## À COMPLÉTER
A) D'après la critique, pourquoi Barbet Schroeder est-il « quasiment apatride » ? Répondez en une à trois phrases.
B) Recopiez sans rien changer le passage de la critique qui commence par « La carrière de » et va jusqu'à « et Pollet notamment. ».
═══ TEXTE SOURCE ═══
Critique : Coffret Barbet Schroeder

Nicolas Thys | 14 décembre 2006
Nicolas Thys | 14 décembre 2006

La carrière de Barbet Schroeder est certainement l'une des plus atypiques du cinéma et fait de lui un inclassable dans un milieu où tout est souvent très carré. Quasiment apatride : il est né en Iran, a grandi dans un milieu germanique, s'est installé un temps en France avant de voyager dans le monde entier pour se fixer enfin aux États-Unis, nation d'exilés par excellence. Il a également endossé de nombreuses casquettes et s'est essayé à tous les styles. Il commence comme critique aux Cahiers du cinéma puis devient producteur, créant l'une des maisons de production les plus importantes des années 60, Les films du Losange qui permit à de nombreux cinéastes de la « Nouvelle Vague » de trouver des financements : Rohmer et Pollet notamment.


Sa carrière de cinéaste débute réellement en 1969 avec un film choc stupéfiant (au sens propre comme au sens figuré) More, avant de se tourner vers le documentaire parfois ethnographique, parfois animalier et traçant même le portrait du dictateur africain Amin Dada. Il reviendra par trois fois à la fiction mais fort de son expérience documentaire il cherchera à chaque fois à décortiquer l'humain, sa psychologie, ses pratiques et ses dérives qu'elles soient sexuelles dans Maîtresse ou liées à un phénomène de dépendance : la drogue dans La Vallée et le démon du jeu dans Tricheurs. Enfin il s'installe définitivement aux États-Unis et se spécialise dans le thriller psychologique.
═══ EXTRAIT DES DONNÉES ═══
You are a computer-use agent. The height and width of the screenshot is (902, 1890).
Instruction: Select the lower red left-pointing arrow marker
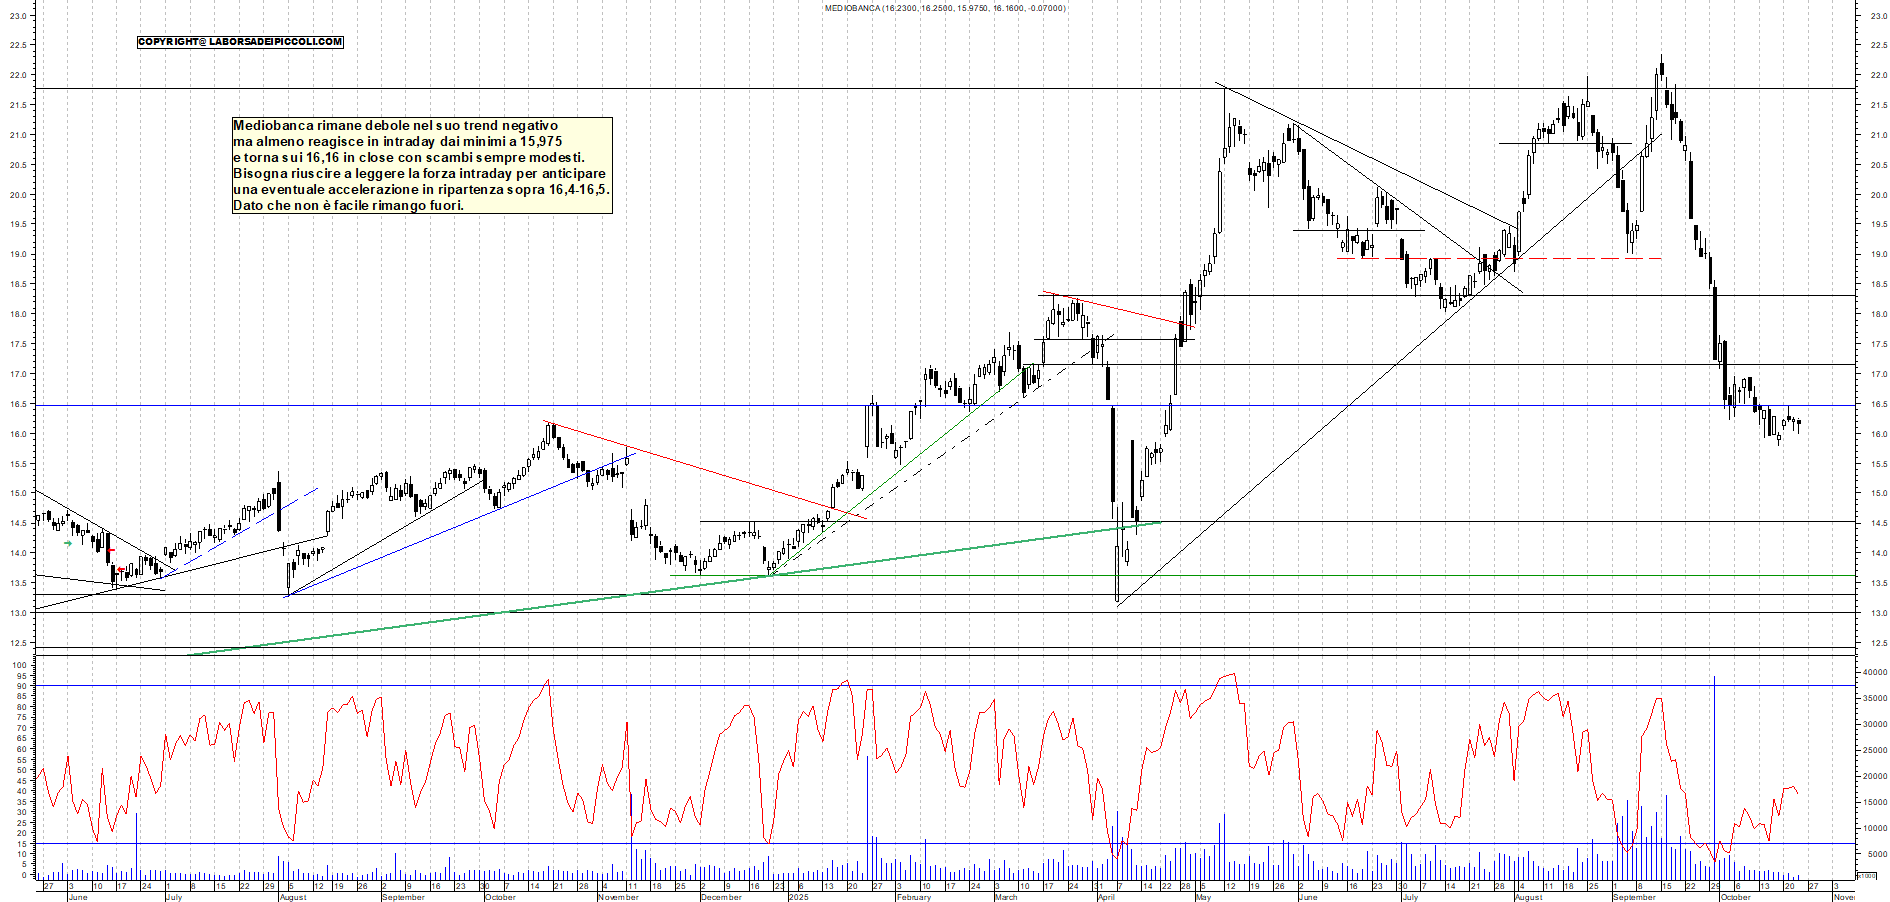[x=121, y=570]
═══
## RÉPONSES FOURNIES
A) Il est né en Iran, a grandi dans un milieu germanique et s'est installé un temps en France. Il a ensuite voyagé dans le monde entier avant de se fixer enfin aux États-Unis.

B)
La carrière de Barbet Schroeder est certainement l'une des plus atypiques du cinéma et fait de lui un inclassable dans un milieu où tout est souvent très carré. Quasiment apatride : il est né en Iran, a grandi dans un milieu germanique, s'est installé un temps en France avant de voyager dans le monde entier pour se fixer enfin aux États-Unis, nation d'exilés par excellence. Il a également endossé de nombreuses casquettes et s'est essayé à tous les styles. Il commence comme critique aux Cahiers du cinéma puis devient producteur, créant l'une des maisons de production les plus importantes des années 60, Les films du Losange qui permit à de nombreux cinéastes de la « Nouvelle Vague » de trouver des financements : Rohmer et Pollet notamment.